A proposed medical marijuana dispensary in downtown Scottsdale will go before the city Planning Commission this week and is scheduled to reach City Council Dec. 4.
The proposed project, from prominent downtown property owners Shawn and Steven Yari, would replace aging single-story buildings in the city’s Entertainment District with a two-story building featuring a dispensary on the first floor and boutique office space on the second.
The Yaris are asking the city to essentially spot zone their property at Shoeman Lane and Wells Fargo Avenue for the dispensary.
According to an application with the city, the property owners are asking Council to rezone the property and approve a conditional use permit for the dispensary.
They are also asking for a citywide text amendment that would reduce separation requirements for dispensaries downtown.
The existing city ordinance requires a dispensary to be 1,500 feet from schools, parks, churches, daycares and homes. The application asks that separation be cut to 650 feet for downtown dispensaries only.
Without that amendment in place, the dispensary concept is dead on arrival.
The proposed dispensary is about 1,300 feet away from Perform to Learn Preschool.
That preschool was a point of controversy in another proposed dispensary project that failed to move past Council in 2019.
That project, located a quarter-mile away from the new project near 5th Avenue and Scottsdale Road, was opposed by property owners who argued it was too close to the preschool and a nearby Christian Science Reading room.
This time around, the project is unlikely to face the same challenges from local property owners because the Yaris already own much of the neighboring properties in the Entertainment District.
If the Yari’s date with the Council is delayed it could face additional scrutiny from the new Council.
Based on incoming members’ history and comments during the election campaign, it is likely the new Council majority will be more reticent to approve a dispensary downtown.

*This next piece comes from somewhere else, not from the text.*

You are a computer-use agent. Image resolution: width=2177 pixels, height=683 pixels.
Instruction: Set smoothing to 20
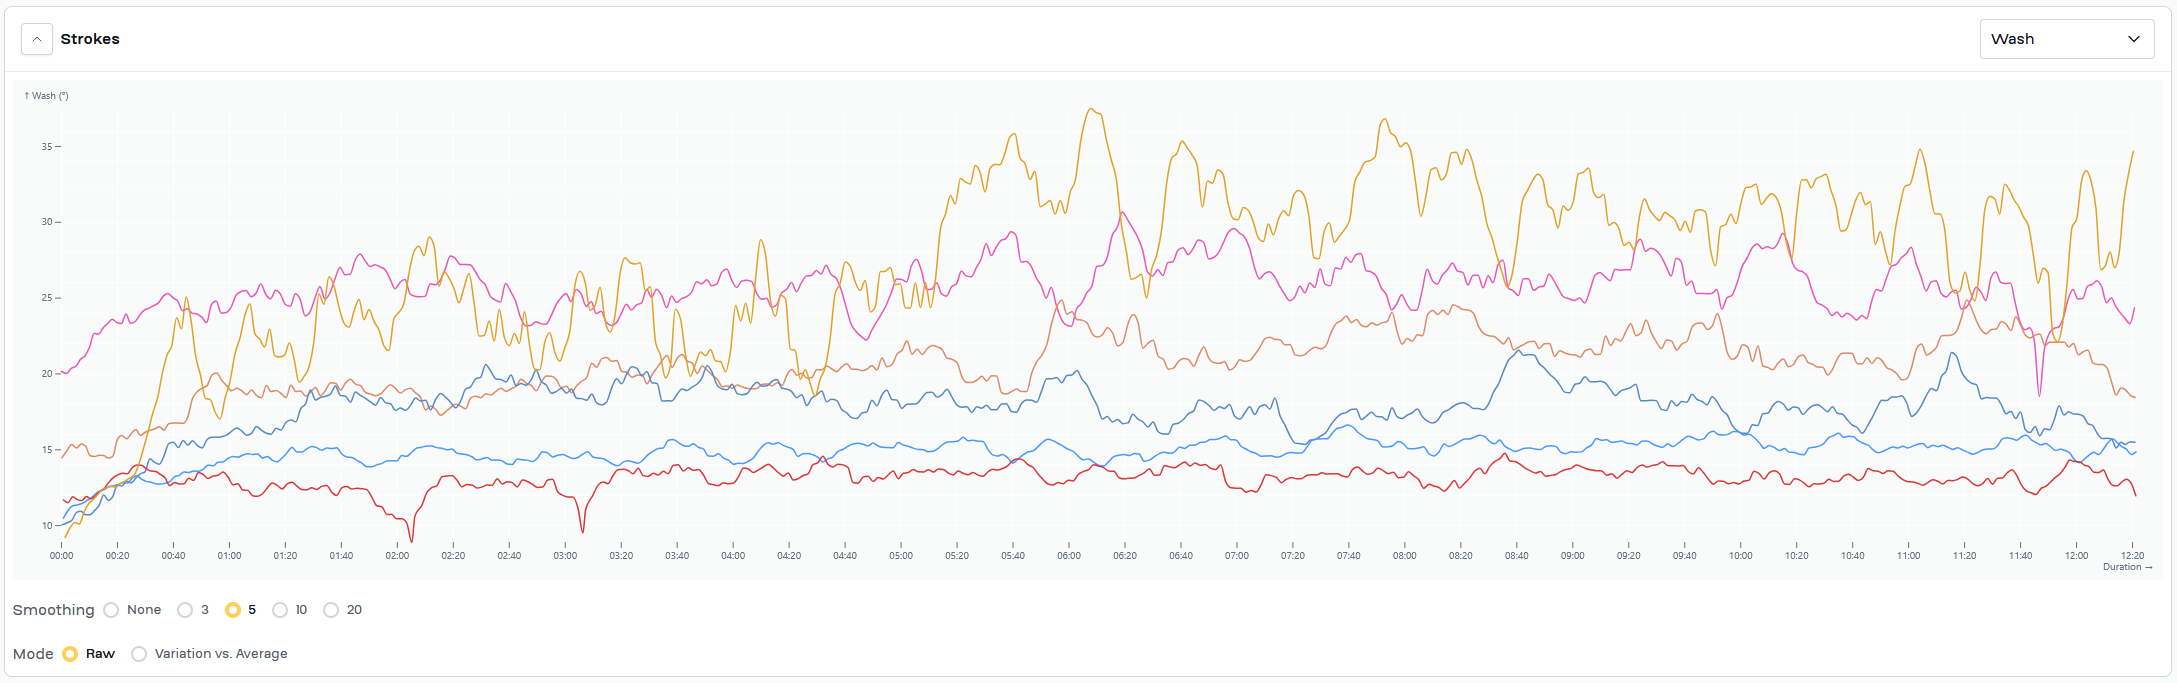point(331,610)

Mayor-elect David Ortega was one of the chief critics of the earlier dispensary plan.
During a candidate forum this year, incoming Council members Betty Janik and Tom Durham said they did not support legalizing recreational marijuana – which could factor into a dispensary vote.
Recently approved Prop 207 will give existing medical marijuana dispensaries a head start in receiving recreational marijuana licenses from the state.

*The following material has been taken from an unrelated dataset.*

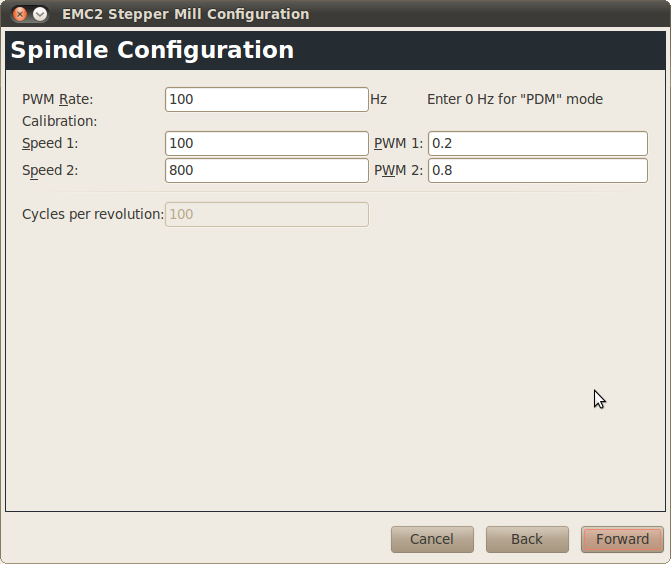This screenshot has width=671, height=564.
Task: Click the 'Cycles per revolution:' label
Action: pos(93,214)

Ortega, Janik and Durham will join current City Councilmember Kathy Littlefield, who voted against the earlier dispensary proposal.
Councilwoman-elect Tammy Caputi, who said she supported the legalization of recreational marijuana at a candidate forum.
Another wrinkle in this new application is the project’s lack of a dispensary licensee attached the location.
“We are representing the landlord/developer and there is not a specific licensee associated with the application at this juncture,” Morris told the Progress in October.
However, there is only one licensee authorized to open a new dispensary in southern Scottsdale the Yaris likely are attempting to woo the same licensee attached to the earlier dispensary proposal.
The Arizona Department of Health Services, which regulates dispensaries, originally issued one permit for southern Scottsdale that is now in operation as MedMen Scottsdale.
It issued a second permit in 2017 but that permit holder has yet to find a site that conforms to all of Scottsdale’s separation requirements, which are stricter than comparable cities.
That is why the current application is seeking a reprieve from those strict separations downtown.
In the permit application, Morris argued it is an issue of access to medical care and that Council essentially zoned out dispensaries in the area when it increased separation requirements in 2016.
“No dispensaries exist in downtown and, in fact, no dispensaries exist in Scottsdale from Via De Ventura, all the way south to Tempe,” Morris wrote.
Northern Scottsdale has four dispensaries.